Quiet-time ionospheric density variations observed by the Radio Receiver Instrument on e-POP/Swarm-E

Quiet geomagnetic conditions provide a unique window into ionospheric dynamics driven by lower-atmospheric forcing and weak background magnetospheric coupling. By applying Faraday rotation rate–based methods to transionospheric HF radio-wave polarization measurements from the Radio Receiver Instrument (RRI) on Swarm-E/e-POP, differential total electron content (dTEC) in the ionosphere can be derived at substantially higher along-track resolution than provided by GPS. In this work, dTEC observations from GPS and RRI during two geomagnetically quiet days in December 2017 are examined in order to characterize background ionospheric dynamics under weak magnetospheric forcing.
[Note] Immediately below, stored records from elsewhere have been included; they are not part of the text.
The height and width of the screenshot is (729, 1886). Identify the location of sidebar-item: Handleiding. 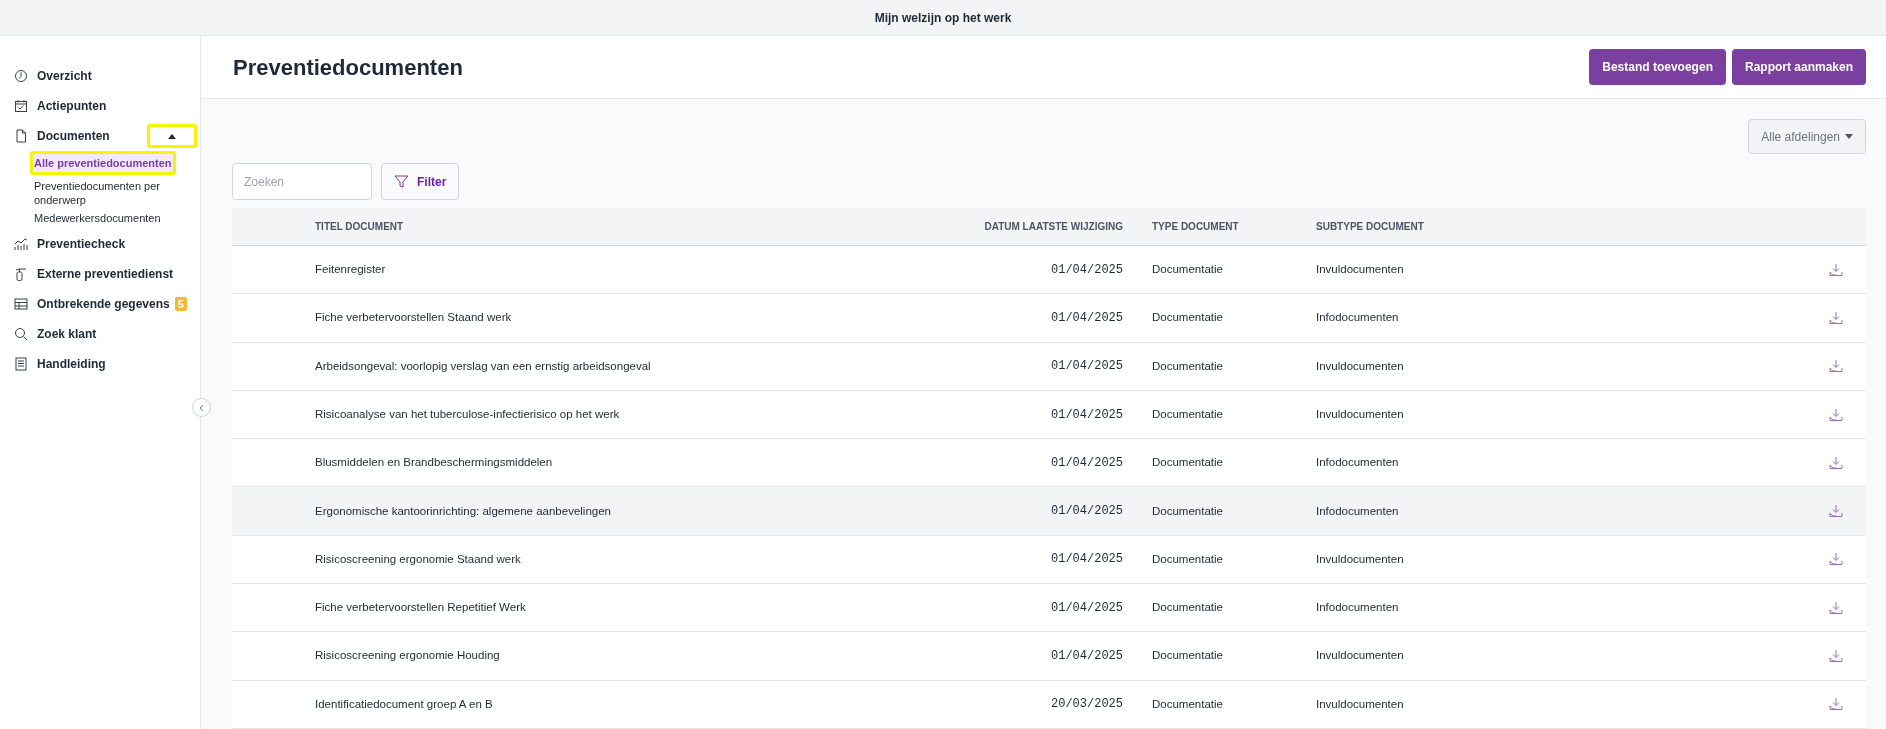
(60, 364).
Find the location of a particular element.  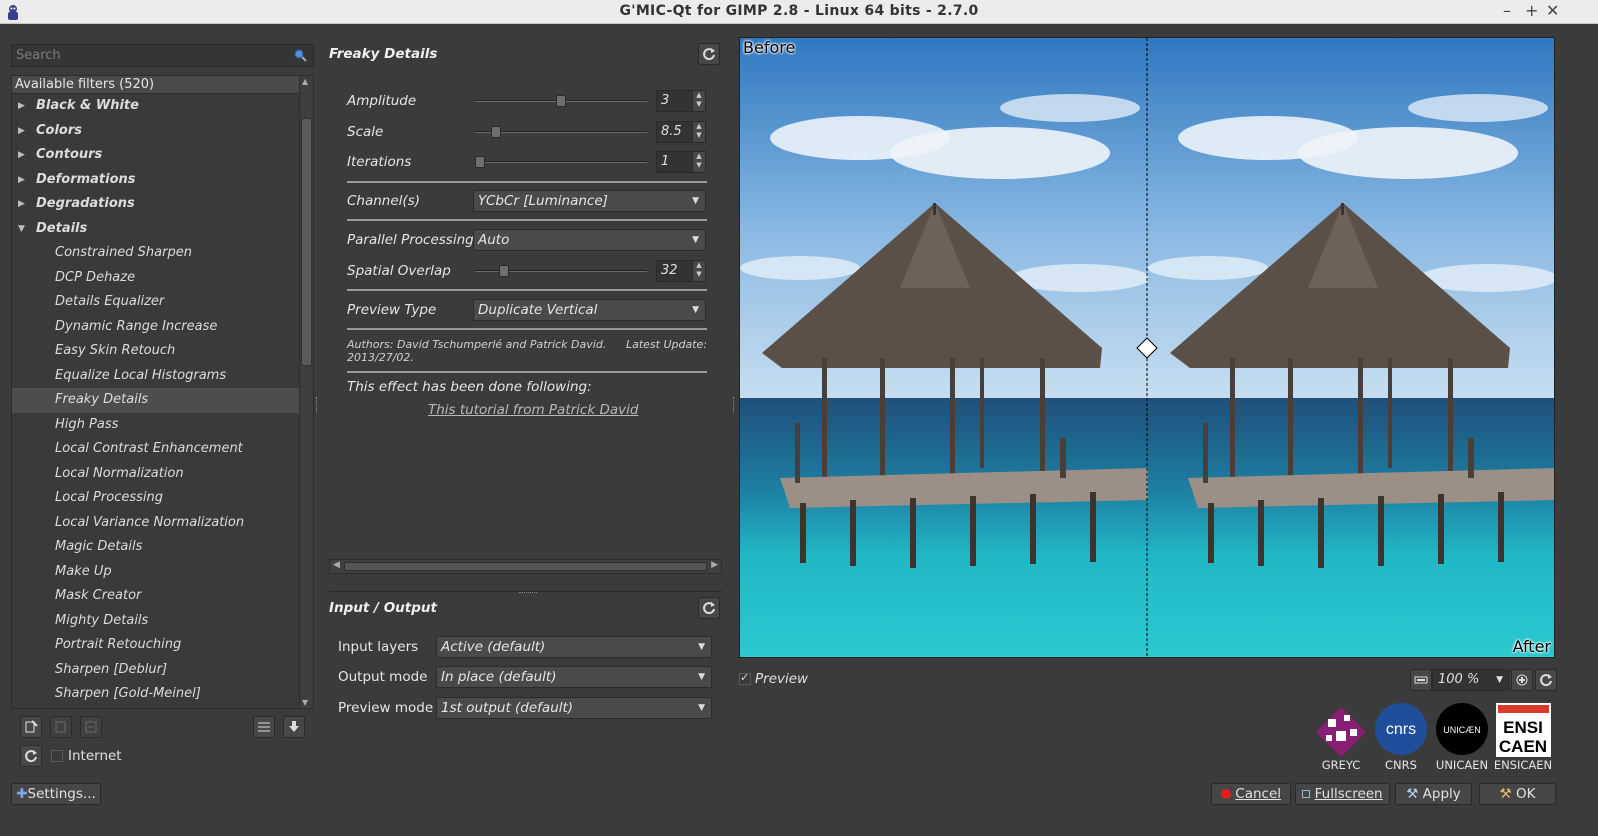

category-item: ▶ Degradations is located at coordinates (156, 204).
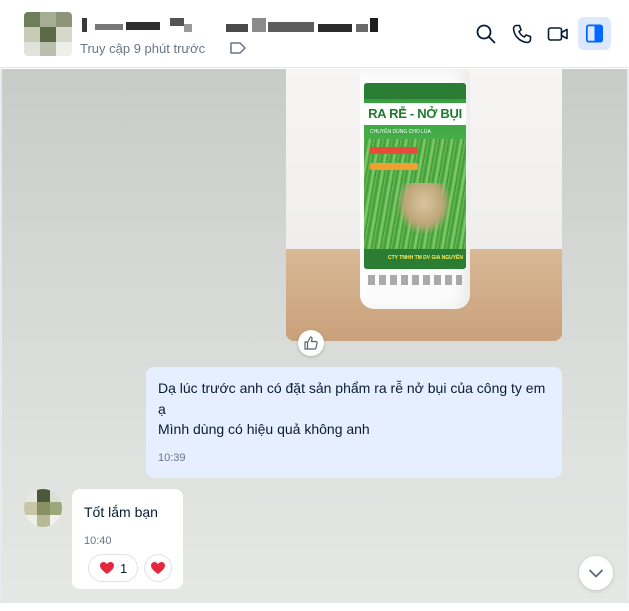 The width and height of the screenshot is (629, 611). I want to click on message-timestamp: 10:39, so click(172, 458).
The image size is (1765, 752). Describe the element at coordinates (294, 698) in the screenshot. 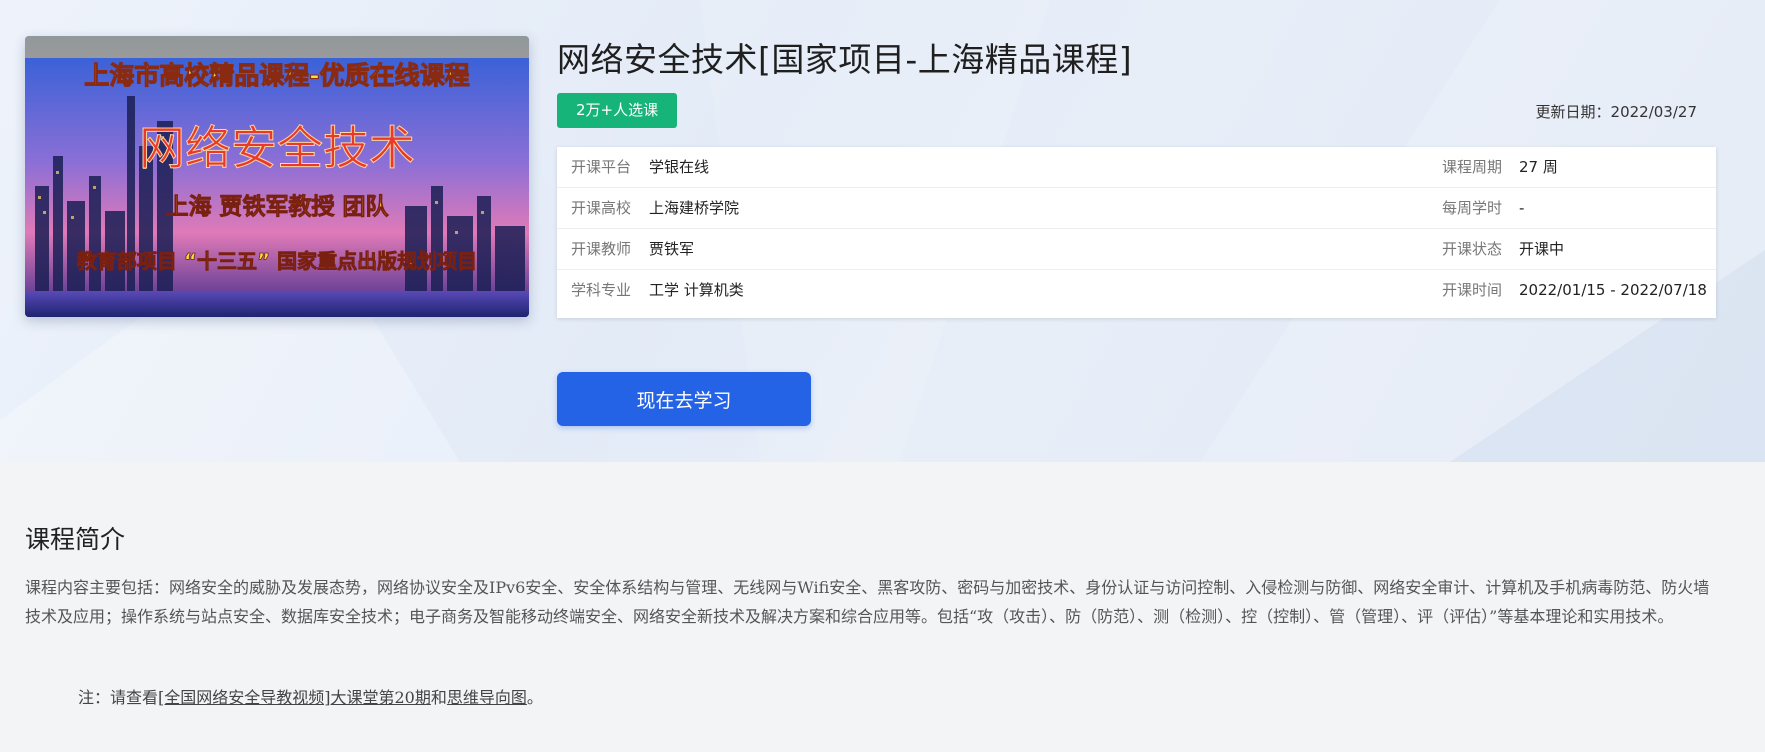

I see `guide-video-link: [全国网络安全导教视频]大课堂第20期` at that location.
Similar large-scale wavelike structures observed on consecutive days by both RRI and GPS indicate persistent regional density perturbations. Additionally, RRI resolves small-scale (7 to 50 km) dTEC variations with amplitudes of ±1 to 2 TECU that are not captured by GPS. Repetitive enhancements and depletions confined to narrow latitudinal bands of about 0.25°, corresponding to roughly 25 km, indicate a quiet-time ionosphere structured by continuous mesoscale and small-scale forcing. This is consistent with upward-propagating disturbances from the lower atmosphere that are associated vertical coupling with the ionosphere.